The
Data Scientist is responsible for turning unstructured healthcare data into standardized, analysis-ready assets that power Life Sciences and RWE use cases. Working within the internal data platform team, this role designs and evaluates AI and agent-based methods to extract clinical meaning from free-text sources (for example, deriving patient clinical statuses from notes and mapping free-text diagnoses to standardized code sets such as ICD-10), rigorously measures the quality of those outputs, and builds agentic tooling that lets users query data and generate dashboards through natural language. The role blends applied data science, large language model (LLM) evaluation, and platform engineering to make high-value insights accessible and trustworthy at scale.

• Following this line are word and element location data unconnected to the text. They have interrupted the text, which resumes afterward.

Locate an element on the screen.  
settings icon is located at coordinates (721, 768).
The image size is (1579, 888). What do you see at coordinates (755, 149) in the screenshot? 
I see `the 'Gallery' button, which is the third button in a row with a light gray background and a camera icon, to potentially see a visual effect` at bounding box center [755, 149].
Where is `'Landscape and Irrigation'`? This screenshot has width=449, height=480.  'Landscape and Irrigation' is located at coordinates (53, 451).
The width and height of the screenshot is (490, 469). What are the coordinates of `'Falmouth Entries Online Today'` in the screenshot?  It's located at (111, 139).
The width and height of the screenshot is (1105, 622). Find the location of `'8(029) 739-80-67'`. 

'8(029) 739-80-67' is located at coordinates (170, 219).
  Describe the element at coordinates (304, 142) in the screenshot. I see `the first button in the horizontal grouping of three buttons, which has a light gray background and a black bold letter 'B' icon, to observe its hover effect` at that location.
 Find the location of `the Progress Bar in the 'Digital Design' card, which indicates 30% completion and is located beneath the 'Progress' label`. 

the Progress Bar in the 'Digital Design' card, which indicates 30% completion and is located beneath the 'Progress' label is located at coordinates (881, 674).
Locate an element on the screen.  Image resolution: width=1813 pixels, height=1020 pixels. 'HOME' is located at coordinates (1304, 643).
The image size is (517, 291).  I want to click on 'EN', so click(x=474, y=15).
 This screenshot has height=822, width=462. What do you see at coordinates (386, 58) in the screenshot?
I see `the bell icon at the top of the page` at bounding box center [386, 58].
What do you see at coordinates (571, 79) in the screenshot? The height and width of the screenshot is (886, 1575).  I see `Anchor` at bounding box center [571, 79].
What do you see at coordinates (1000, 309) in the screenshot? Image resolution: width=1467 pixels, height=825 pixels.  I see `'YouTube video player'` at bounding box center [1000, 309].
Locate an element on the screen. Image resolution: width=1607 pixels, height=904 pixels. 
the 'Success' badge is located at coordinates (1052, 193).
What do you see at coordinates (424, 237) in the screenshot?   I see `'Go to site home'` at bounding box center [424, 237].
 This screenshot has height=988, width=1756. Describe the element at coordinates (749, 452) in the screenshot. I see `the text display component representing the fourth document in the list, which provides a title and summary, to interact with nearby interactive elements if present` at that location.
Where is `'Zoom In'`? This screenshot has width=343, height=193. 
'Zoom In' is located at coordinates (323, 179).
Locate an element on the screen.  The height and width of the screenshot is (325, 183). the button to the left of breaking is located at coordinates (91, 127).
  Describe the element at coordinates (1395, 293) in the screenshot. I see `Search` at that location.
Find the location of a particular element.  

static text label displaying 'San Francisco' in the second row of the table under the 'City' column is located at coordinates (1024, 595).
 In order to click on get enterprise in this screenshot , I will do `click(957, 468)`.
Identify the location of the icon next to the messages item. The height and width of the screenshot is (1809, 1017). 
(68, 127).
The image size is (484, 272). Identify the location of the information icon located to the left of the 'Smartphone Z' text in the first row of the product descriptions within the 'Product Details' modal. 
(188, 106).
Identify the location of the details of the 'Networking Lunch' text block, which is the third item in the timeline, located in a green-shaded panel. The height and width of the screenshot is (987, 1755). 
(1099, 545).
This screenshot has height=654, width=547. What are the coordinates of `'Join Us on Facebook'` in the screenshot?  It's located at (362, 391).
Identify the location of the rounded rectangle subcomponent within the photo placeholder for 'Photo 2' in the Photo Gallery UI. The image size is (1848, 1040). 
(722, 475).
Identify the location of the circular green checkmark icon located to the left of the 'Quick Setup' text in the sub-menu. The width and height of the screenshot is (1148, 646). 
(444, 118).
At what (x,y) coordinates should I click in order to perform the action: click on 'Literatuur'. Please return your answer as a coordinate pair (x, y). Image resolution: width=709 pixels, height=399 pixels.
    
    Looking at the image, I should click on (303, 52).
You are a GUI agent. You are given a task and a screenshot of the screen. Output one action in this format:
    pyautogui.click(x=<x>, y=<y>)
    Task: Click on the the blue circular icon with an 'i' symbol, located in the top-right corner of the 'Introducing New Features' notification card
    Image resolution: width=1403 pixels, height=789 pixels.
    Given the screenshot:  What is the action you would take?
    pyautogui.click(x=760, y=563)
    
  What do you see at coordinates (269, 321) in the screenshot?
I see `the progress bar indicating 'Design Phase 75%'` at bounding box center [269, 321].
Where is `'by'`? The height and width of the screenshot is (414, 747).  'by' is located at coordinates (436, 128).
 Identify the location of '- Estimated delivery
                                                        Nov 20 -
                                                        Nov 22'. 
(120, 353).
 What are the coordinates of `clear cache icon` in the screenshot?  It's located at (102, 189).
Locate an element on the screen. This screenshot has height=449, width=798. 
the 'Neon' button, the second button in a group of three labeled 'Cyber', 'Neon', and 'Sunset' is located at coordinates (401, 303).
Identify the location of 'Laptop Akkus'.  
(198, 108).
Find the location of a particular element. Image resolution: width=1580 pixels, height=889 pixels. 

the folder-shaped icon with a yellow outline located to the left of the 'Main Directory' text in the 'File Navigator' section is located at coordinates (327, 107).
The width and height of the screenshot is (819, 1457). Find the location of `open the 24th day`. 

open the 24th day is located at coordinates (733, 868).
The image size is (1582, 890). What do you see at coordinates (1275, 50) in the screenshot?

Key Responsibilities:- Design and build methods to standardize unstructured healthcare data, including extracting clinical statuses and other structured attributes from free-text clinical notes and mapping free-text diagnoses to standardized terminologies such as ICD-10.
- Develop, prompt, and orchestrate LLM- and agent-based pipelines to perform extraction, normalization, and enrichment tasks against diverse and messy source documents.
- Define and implement rigorous evaluation frameworks to measure agent and model performance on these tasks, including gold-standard datasets, accuracy and error-mode analysis, and ongoing monitoring of output quality.
- Build and maintain an agentic harness that enables users to query data and generate dashboards through natural language (an internal analog to agentic analysis tools such as Claude Cowork for our data).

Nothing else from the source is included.